Remember when the internet was all about the browser and search? Now it’s all about apps. Besides Apple, who recognizes the change? E.B. Boyd in Fast Company says it’s Microsoft.
If Google is the Alpha dog of search, Bing is often described as the young pup yapping at its heels. But look closely and you’ll see that Bing, in some ways, is actually leap-frogging Google and leading the race in redefining what search is about.
Search isn’t about monolithic search engines like Google, Bing, Yahoo!, et al. It’s about apps.
Search is no longer simply about looking for information. It’s about getting things done: Booking reservations, buying plane tickets, researching consumer products. And Microsoft is trying to help its users get those things done as quickly as possible. It’s trying, simply put, to make search results less like a list of links and more like an app.

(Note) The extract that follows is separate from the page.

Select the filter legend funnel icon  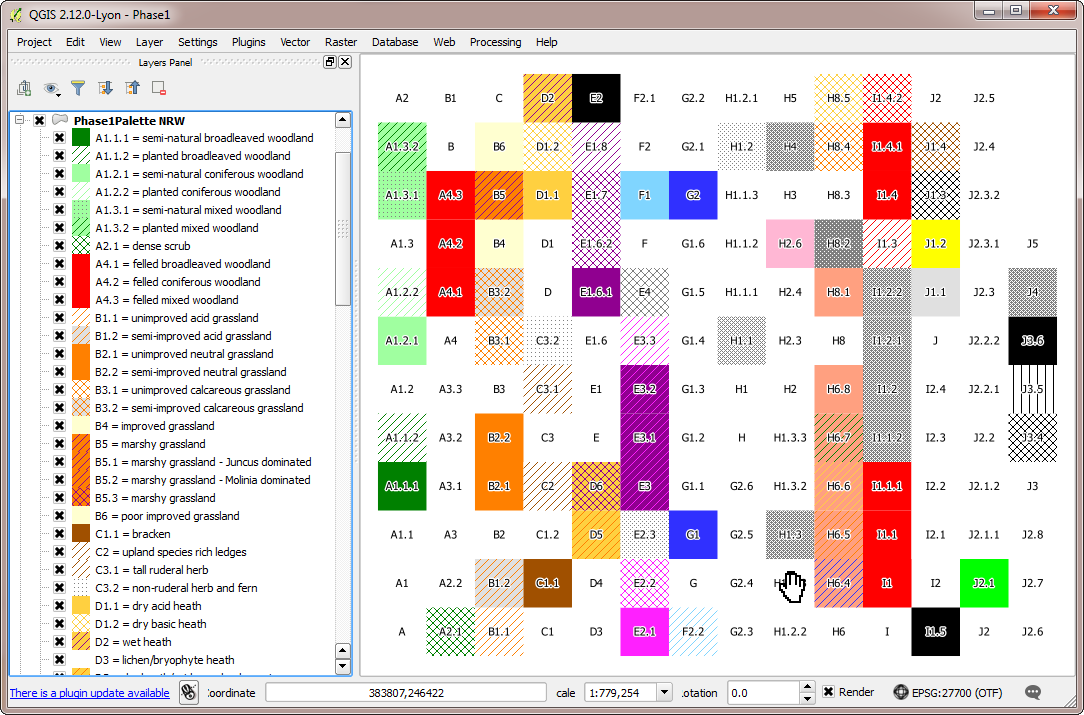pos(78,88)
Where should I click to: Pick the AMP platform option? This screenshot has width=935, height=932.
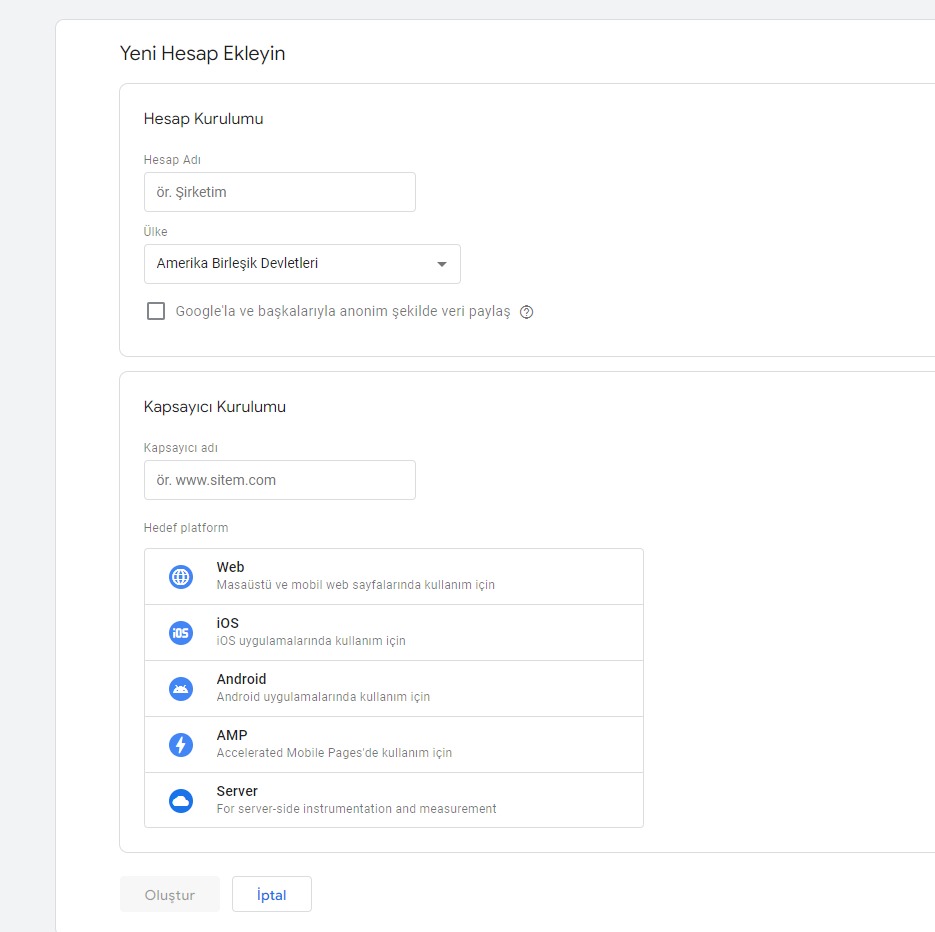point(394,745)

A decade ago searching online was all about finding documents and web pages. Now it’s all about selective information.
Fast forward to 2010. The Internet is now a core productivity tool. People use it to perform all sorts of tasks. And yet the design of search engines, for the most part, has remained entrenched in the idea that the user is looking for a page, rather than an accomplishment.
Apple’s iPhone App Store terrifies Google because apps do the searching for information, rather than Google.
Microsoft has identified about 160 “tasks” it believes people are actually trying to accomplish when they use search—tasks like plan trips, comparison shop, buy tickets.
Sound familiar? Regarding app-ification of information:
Bing has moved ahead of Google, tackling this approach more comprehensively and for more tasks. Whether that will lead to more profits for Microsoft remains to be seen.
Google still holds the lion’s share of search traffic, but the whole nature of browser usage to search for information has changed remarkably in just the last two years. It’s all about apps. Standalone apps. Built-in browser apps.